Hey guys. A buddy got to talking to me about overclocking his memory today and was saying how his mobo was automatically setting his RAM to lower values than it should have been; in terms of timing and speed. With that being said, I have a question...

When I load up Speccy and check the RAM section of it, it shows my memory running at 799.8 to 800.1 MHz....what gives? Is this what it is actually running at or is Speccy wrong? On top of that, why is it only running at that? The memory is rated for 1600MHz. Another thing; Speccy was showing the timings at 11-11-11-28. When they are rated at 9-9-9-24.

I went into the BIOS and switched the timings to 9-9-9-24 and the speed from "Auto" to "1600" Now the timing is showing up correctly in Speccy however the speed like I said above, is still not showing anything close to 1600MHz.

So, is this normal? If not, what values should I actually be changing to hit that 1600 point?

Did a quick Google search to find this...I am assuming this is the same in my case and this post is probably useless?...

"Don't worry... 
	

	
	
		
		

		
			





  Your RAM is running at 1600Mhz.

1) You set the timings in the BIOS, so no matter what a Windows program reads it, it is running at the BIOS speed. 
2) In CPU-Z, you have to times your RAM frequency by two to get the actual speed. It is taking into account the multiplier, so it only shows it as half."


----------



## INSTG8R (Nov 9, 2014)

800x2


----------



## ThE_MaD_ShOt (Nov 9, 2014)

Yur memory is running at 1600 mhz, 800x2


----------



## satindemon4u (Nov 9, 2014)

Quickly answered, and I look like a dumb ass.

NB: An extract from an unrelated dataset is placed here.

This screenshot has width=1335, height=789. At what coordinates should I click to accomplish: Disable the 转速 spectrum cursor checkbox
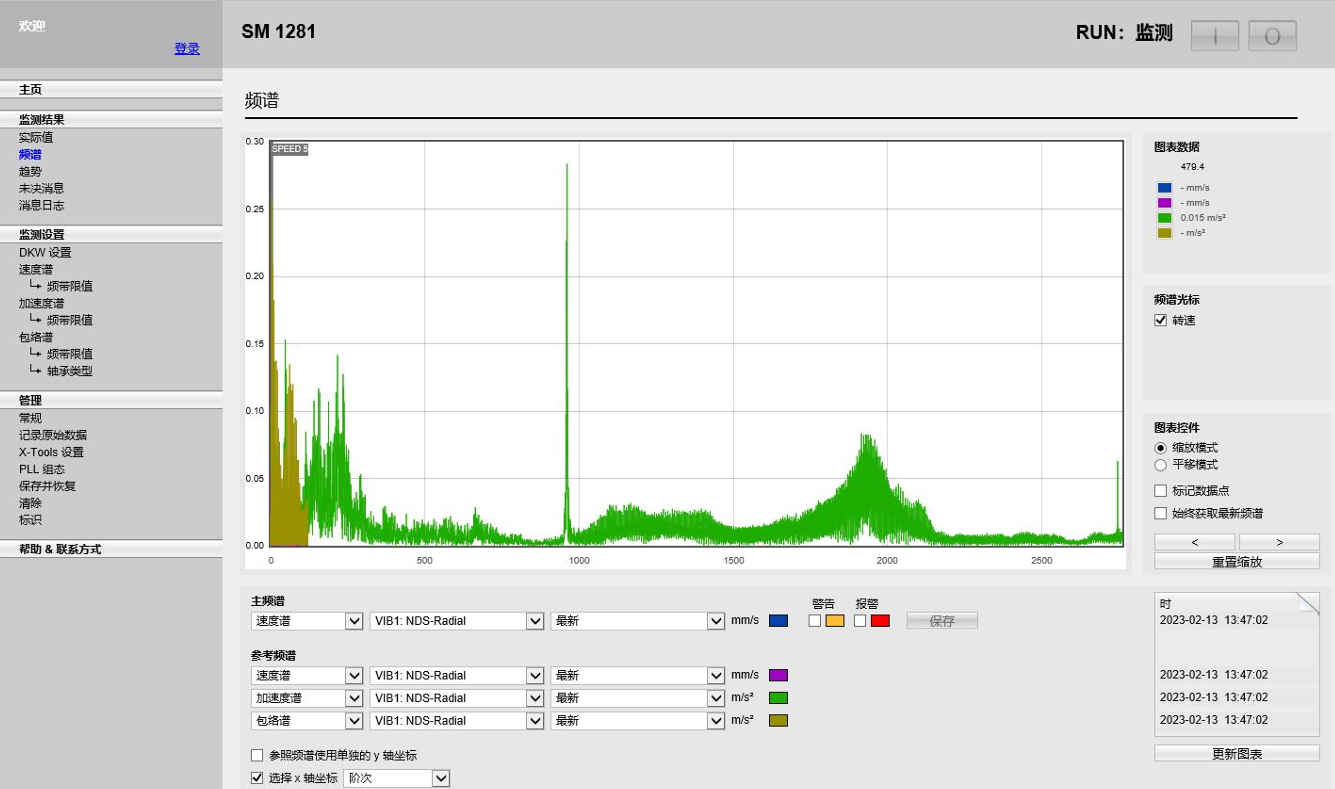(x=1161, y=320)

However, I do thank you guys haha!

With that being said, since the mobo has a tweaker option in the bios could I set the speed to the higher one and be done with it just like that? It auto sets voltages when I do.


----------



## Toothless (Nov 9, 2014)

satindemon4u said:


> Quickly answered, and I look like a dumb ass. However, I do thank you guys haha!


I did the same thing when I saw my old desktop running at 400mhz. Did some research and welp, 400x2=800. I felt dumb.


----------



## eidairaman1 (Nov 9, 2014)

Set XMP, by the way are you on a desktop or laptop


----------



## satindemon4u (Nov 9, 2014)

eidairaman1 said:


> Set XMP, by the way are you on a desktop or laptop



Desktop.


----------



## eidairaman1 (Nov 9, 2014)

Yeah definitely have xmp set for your ram


----------



## satindemon4u (Nov 9, 2014)

eidairaman1 said:


> Yeah definitely have xmp set for your ram



Stupid question I guess, but where/what is this? I am assuming in the BIOS of course, but..?


----------



## eidairaman1 (Nov 9, 2014)

Whats your specific motherboard?


----------



## satindemon4u (Nov 9, 2014)

eidairaman1 said:


> Whats your specific motherboard?



Asus m5a87


----------



## eidairaman1 (Nov 9, 2014)

Under AI Tweaker go to cpu overclock and enable DOCP.


----------



## eidairaman1 (Nov 9, 2014)

Its in your motherboard manual


----------



## Jetster (Nov 9, 2014)

800 @DDR = 1600

"Don't worry... 
	

	
	
		
		

		
		
	


	




 Your RAM is running at 1600Mhz". is correct


----------



## satindemon4u (Nov 9, 2014)

eidairaman1 said:


> Under AI Tweaker go to cpu overclock and enable DOCP.



If the CPU is manually overclocked, with this override that?


----------



## Toothless (Nov 9, 2014)

Nah. This is just to make sure your memory is running at the speed it is listed at. XMP is CPU-only.


----------



## satindemon4u (Nov 9, 2014)

Lightbulbie said:


> Nah. This is just to make sure your memory is running at the speed it is listed at. XMP is CPU-only.



Oh good good. Then I will be sure to set that. With that being said, I take it I can revert the other settings such as the speed and timing back to "Auto", correct?


----------



## eidairaman1 (Nov 9, 2014)

Yes put them back to that and then enable docp, you should then select the memory profile that has the proper timings


----------